■ Challenges:
1. In the Gremlin thread, which data set does the reply use for its sack example?
2. Using the Gremlin thread, explain in one to three sentences why the poster asks about doing arithmetic in a where step.
3. In the Gremlin thread, retype everything from "In this question" down to "by('code').".

■ Excerpted text:
--- --- ---
Gremlin arithmetic on where predicate? - gremlin

In this question Gremlin graph traversal that uses previous edge property value to filter later edges we can use where to compare property of edge. I don't want just using simple neq or eq or gt. Can gremlin support on arithmetic on this two edge? suck like gtv('firstEdge', 0.2) or g.V(1).outE().has('weight',1.0).as('firstEdge').inV().outE().as('secondEdge').filter((secondEdge-firstEdge) > 0.2)
I seem don't find such thing in document.

There are a couple of ways to approach a situation like this. For simple queries where you just want a+b < some value, using sack works well. For example, using the air-routes data set:
g.withSack(0).
V('44').
repeat(outE('route').sack(sum).by('dist').inV().simplePath()).
times(2).
where(sack().is(lt(500))).
path().
by('code').
by('dist').
limit(2)
--- --- ---
■ Data excerpts:
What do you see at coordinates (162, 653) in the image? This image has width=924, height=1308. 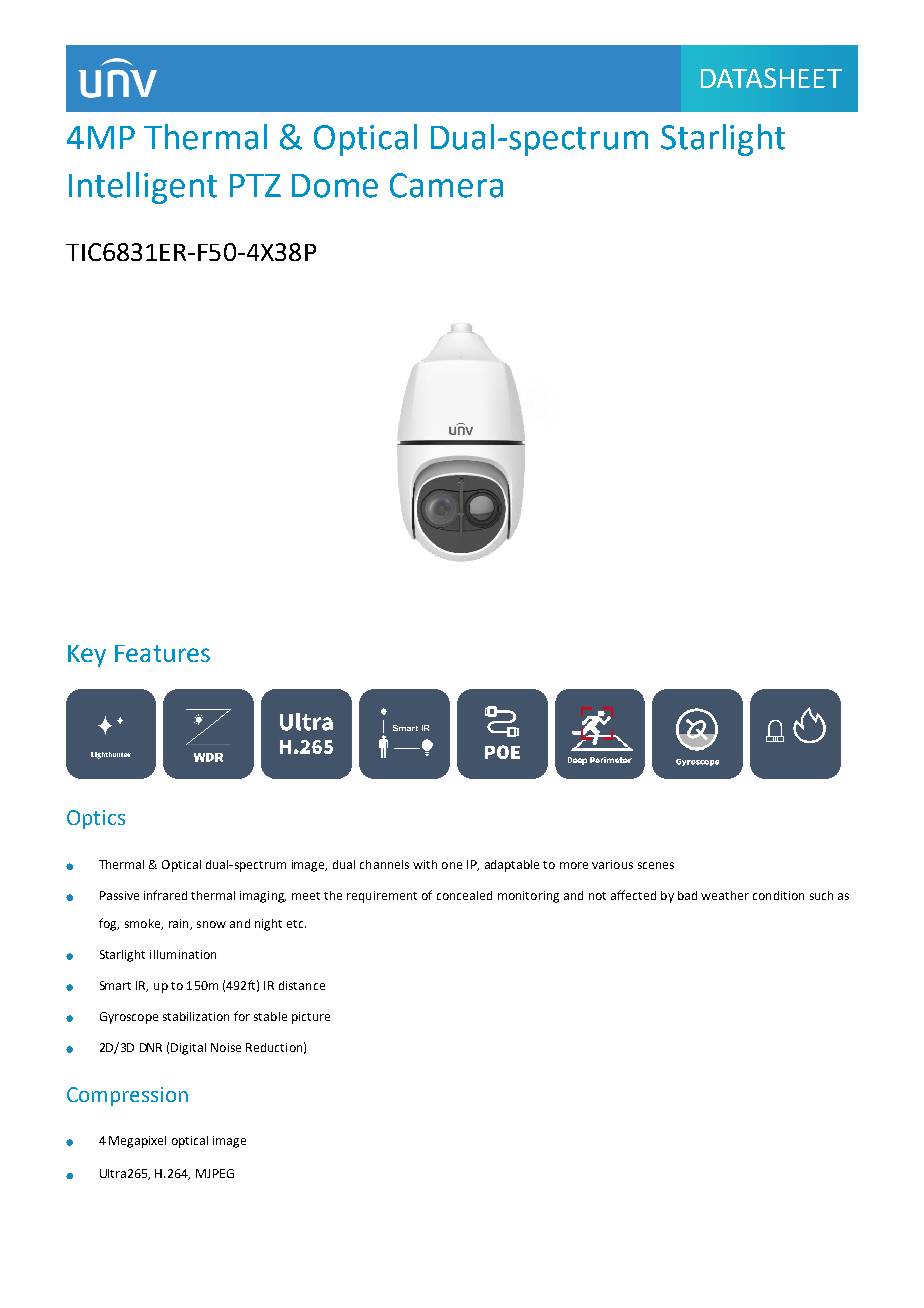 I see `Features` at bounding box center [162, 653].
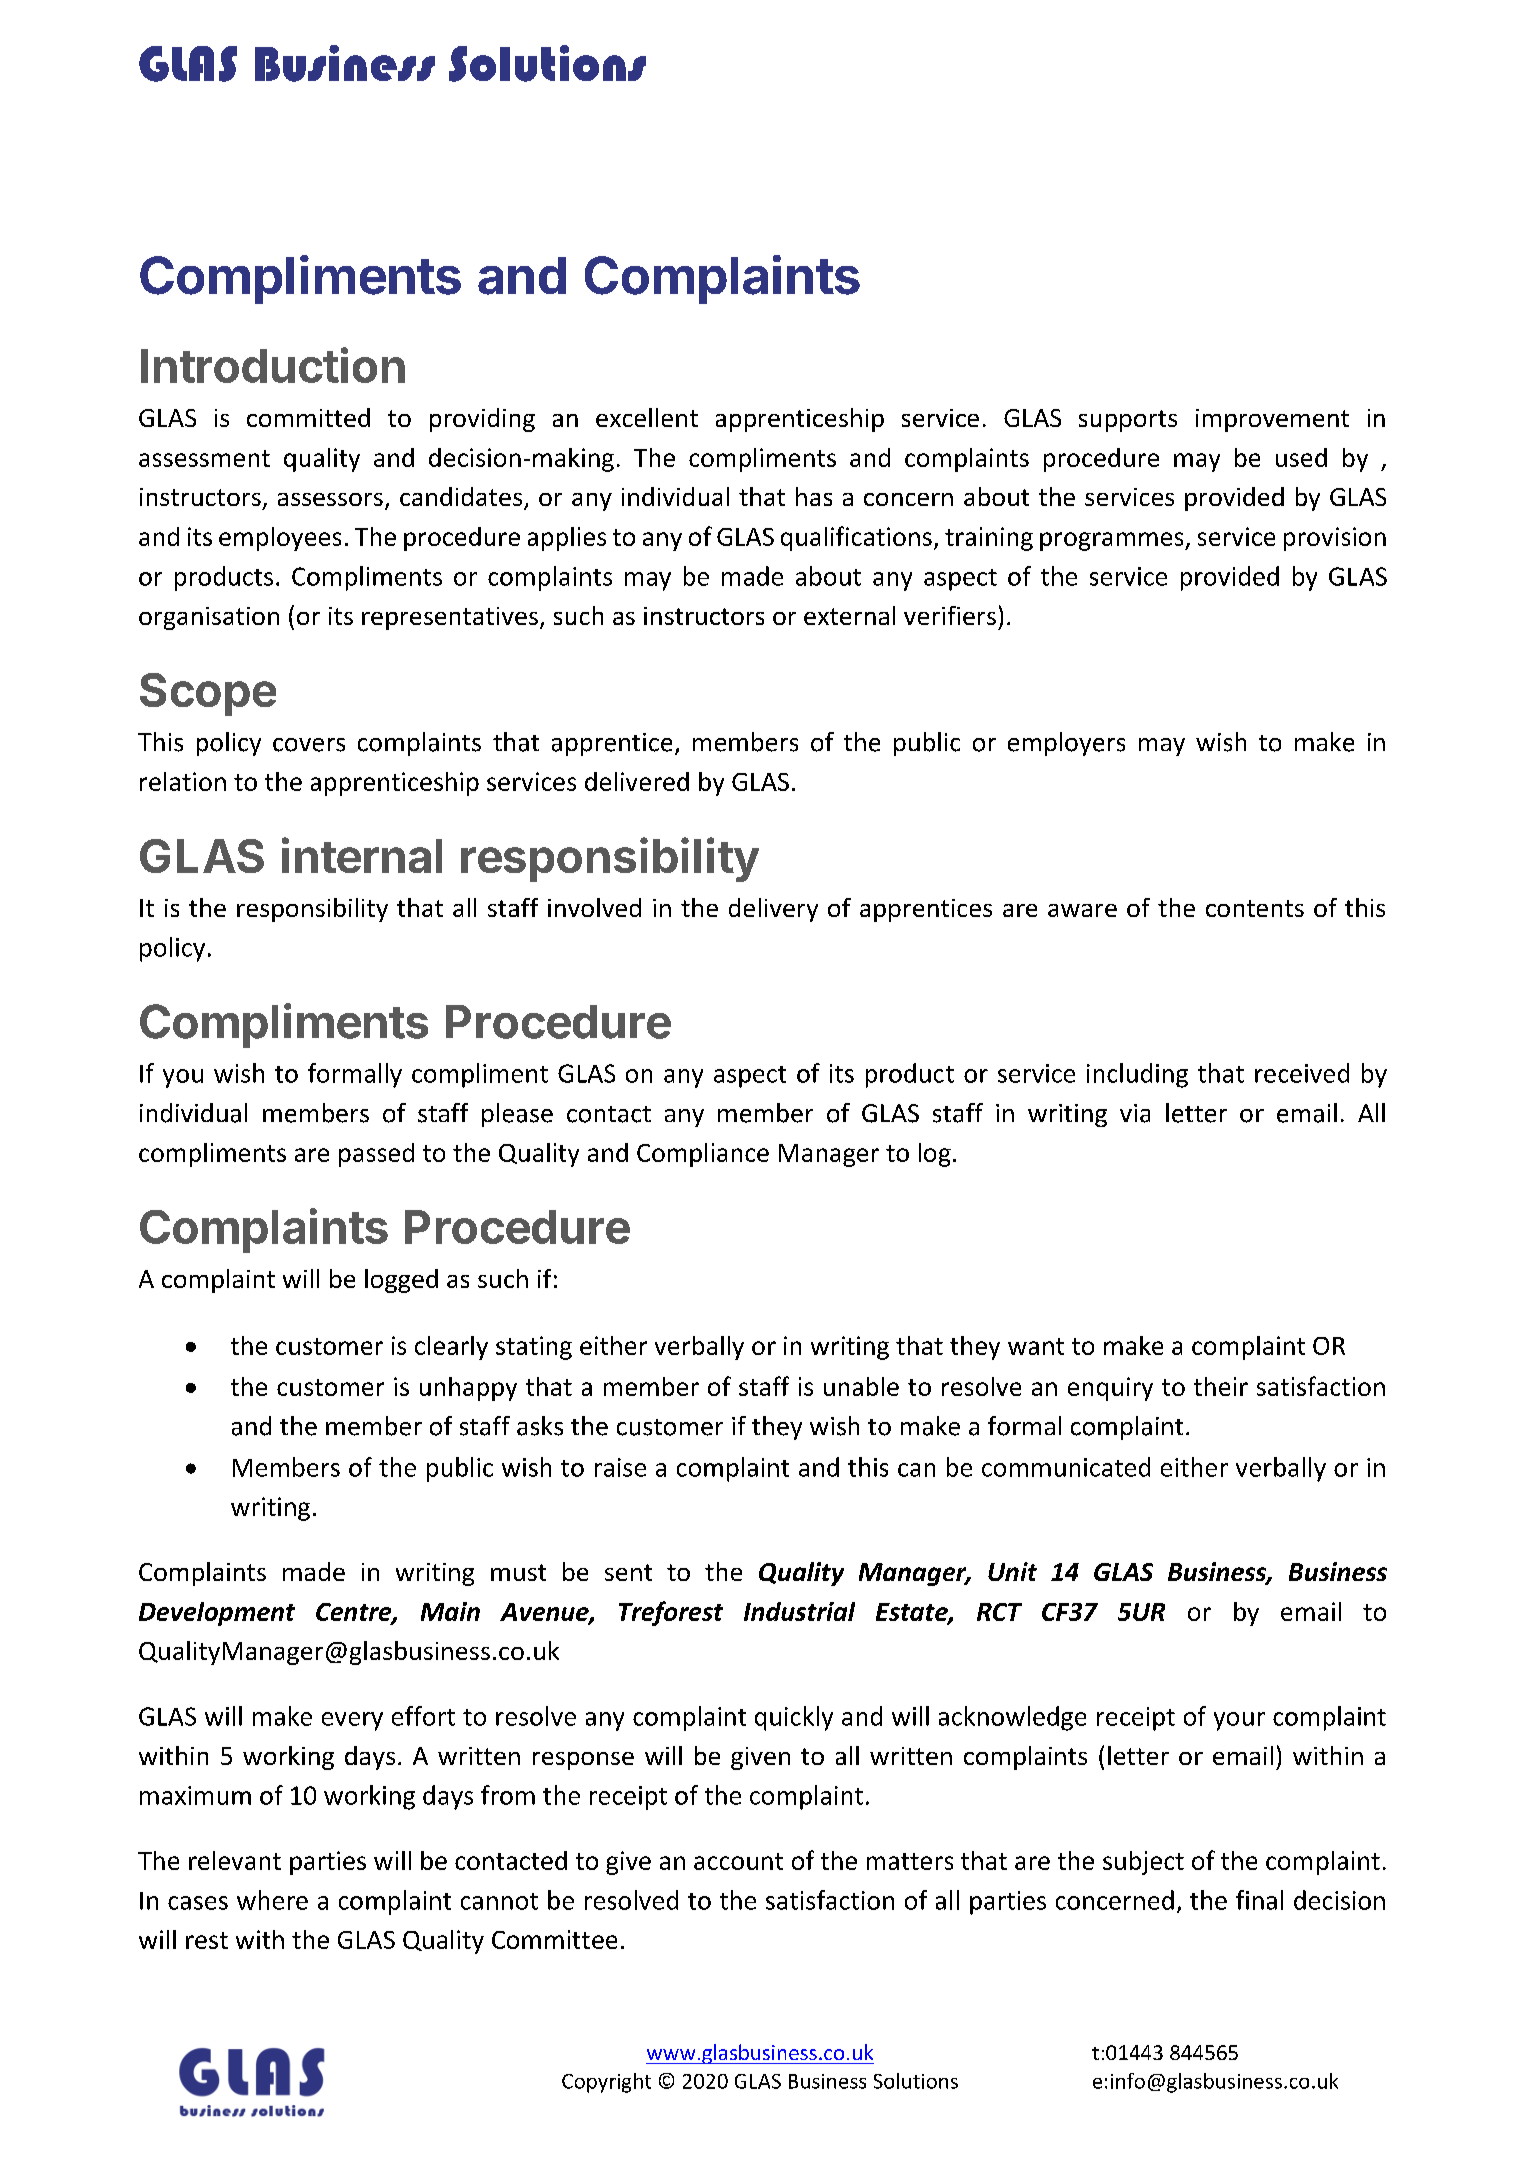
--- --- ---
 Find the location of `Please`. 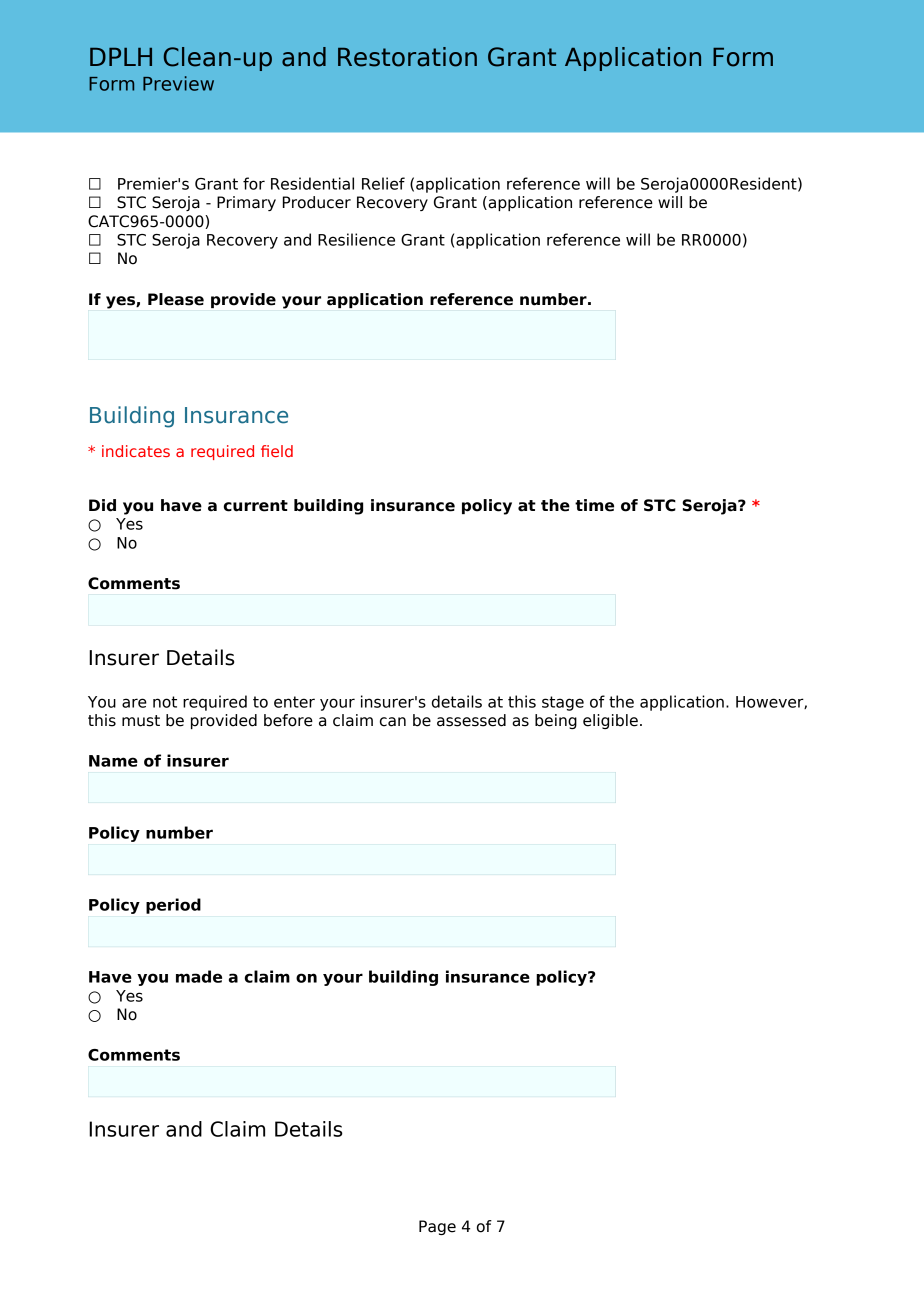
--- --- ---
■ Answers given:
1. The air-routes data set.

2. The poster doesn't want to rely only on simple comparisons such as neq, eq or gt. They want to compare the difference between two edges' property values against a number like 0.2, and they couldn't find a way to do this in the documentation.

3.
In this question Gremlin graph traversal that uses previous edge property value to filter later edges we can use where to compare property of edge. I don't want just using simple neq or eq or gt. Can gremlin support on arithmetic on this two edge? suck like gtv('firstEdge', 0.2) or g.V(1).outE().has('weight',1.0).as('firstEdge').inV().outE().as('secondEdge').filter((secondEdge-firstEdge) > 0.2)
I seem don't find such thing in document.

There are a couple of ways to approach a situation like this. For simple queries where you just want a+b < some value, using sack works well. For example, using the air-routes data set:
g.withSack(0).
V('44').
repeat(outE('route').sack(sum).by('dist').inV().simplePath()).
times(2).
where(sack().is(lt(500))).
path().
by('code').